RADICALITE
Après l’Hadopi, les projets de loi américains Pipa et Sopa (voir Exp. n° 366, p. 42), c’est au tour de l’Acta (Accord commercial anti-contrefaçon) de provoquer des remous. En Europe, nos législations appliquent déjà une bonne partie des mesures envisagées par ce traité. Mais ce texte rencontre une hostilité grandissante, en raison des craintes de surveillance et de contrôle du net qu’il suscite.

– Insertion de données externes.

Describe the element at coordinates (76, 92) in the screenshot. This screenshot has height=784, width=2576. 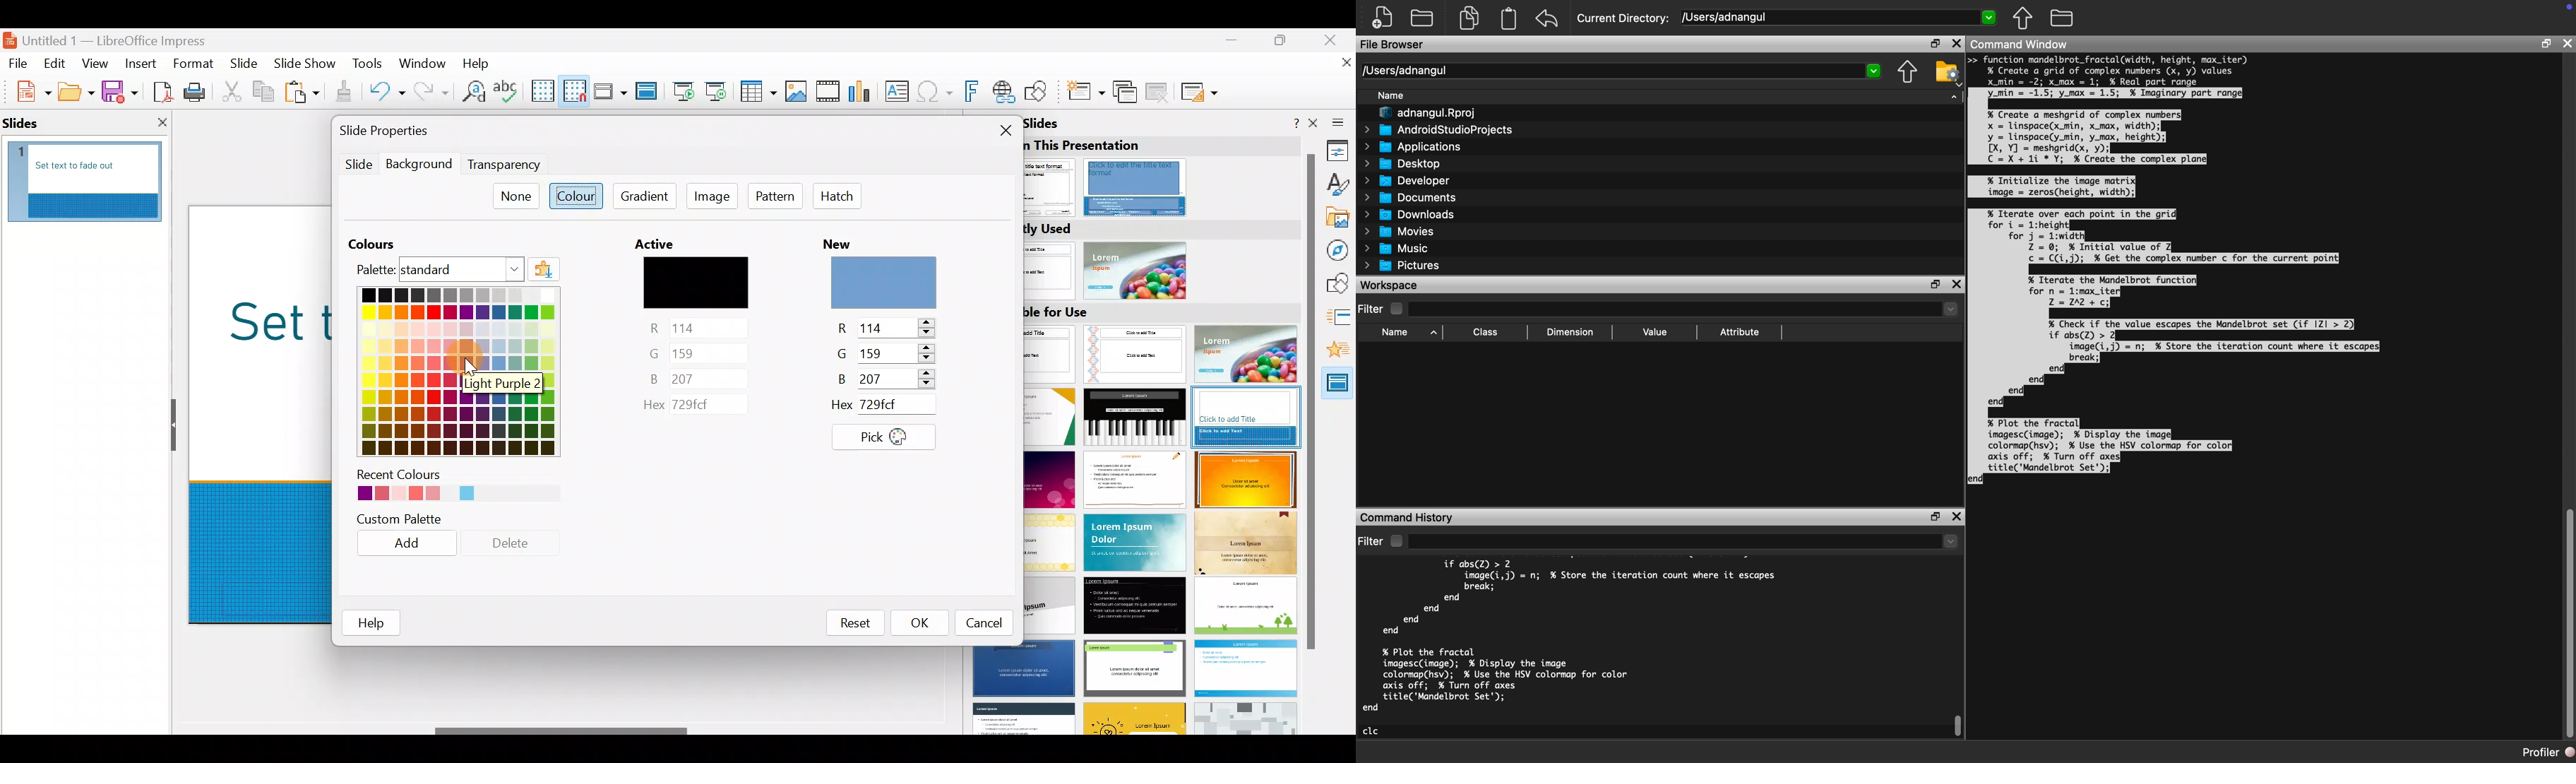
I see `Open` at that location.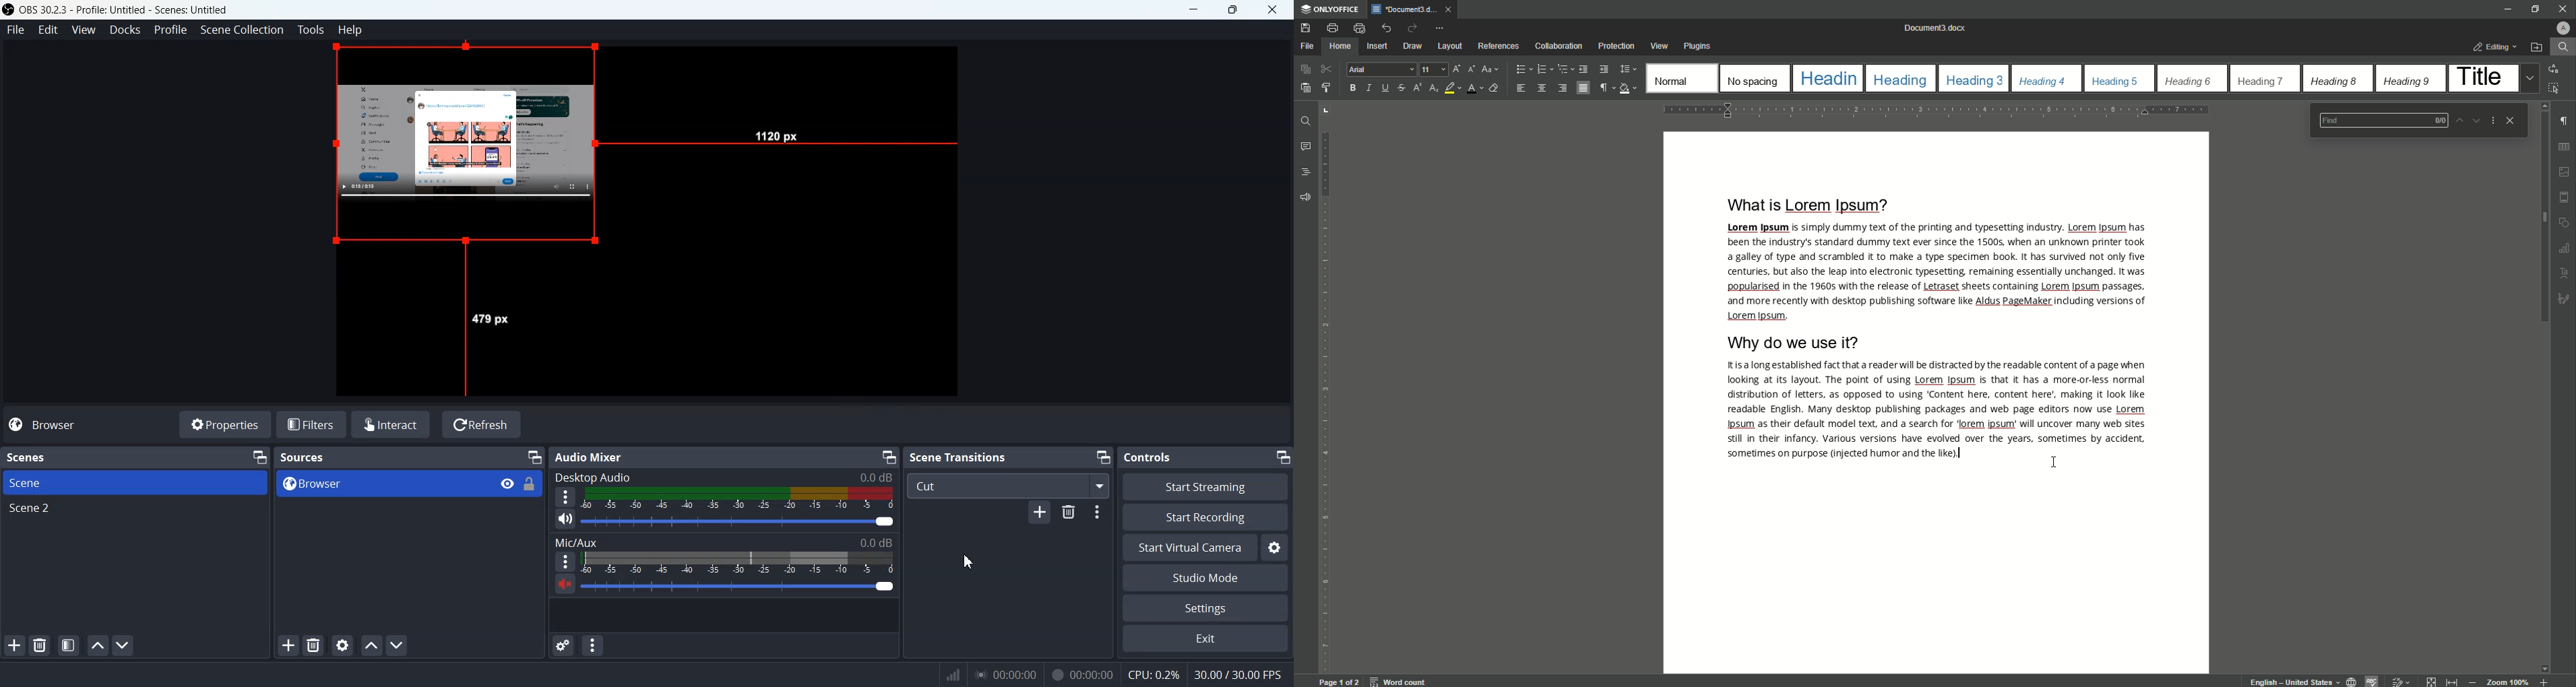 The image size is (2576, 700). Describe the element at coordinates (1189, 548) in the screenshot. I see `Start Virtual Camera` at that location.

Les réactions de part et d’autres se radicalisent. C’est l’escalade des ripostes. Des manifestations transnationales et simultanées sont organisées dans différents Etats de l’Union européenne. Les rues ne sont certes pas bloquées par des défilés massifs, mais la résistance s’intensifie. Beaucoup plus violents, des héraults de la liberté du net cachés derrière le masque des Anonymous lancent des attaques en déni de service contre les sites des institutions concernées et utilisent des méthodes de cyberguerre. L’affaire MegaUpload offre un autre exemple d’intensification des réponses. Le site et ses affiliés ont proposé une gigantesque offre de contenus au mépris des droits de propriété intellectuelle. Et la réaction des titulaires de droits a été sans merci. Sur injonction du tribunal, le FBI a obtenu que Verisign, une société de droit américain qui gère l’extension .com, a désactivé les noms de domaine du groupe. Les sites ne sont pas supprimés, ils ne sont tout simplement plus accessibles. La solution est efficace mais aussi dévastatrice pour ceux qui pensaient à l’abri leurs données licites stockées sur ces serveurs.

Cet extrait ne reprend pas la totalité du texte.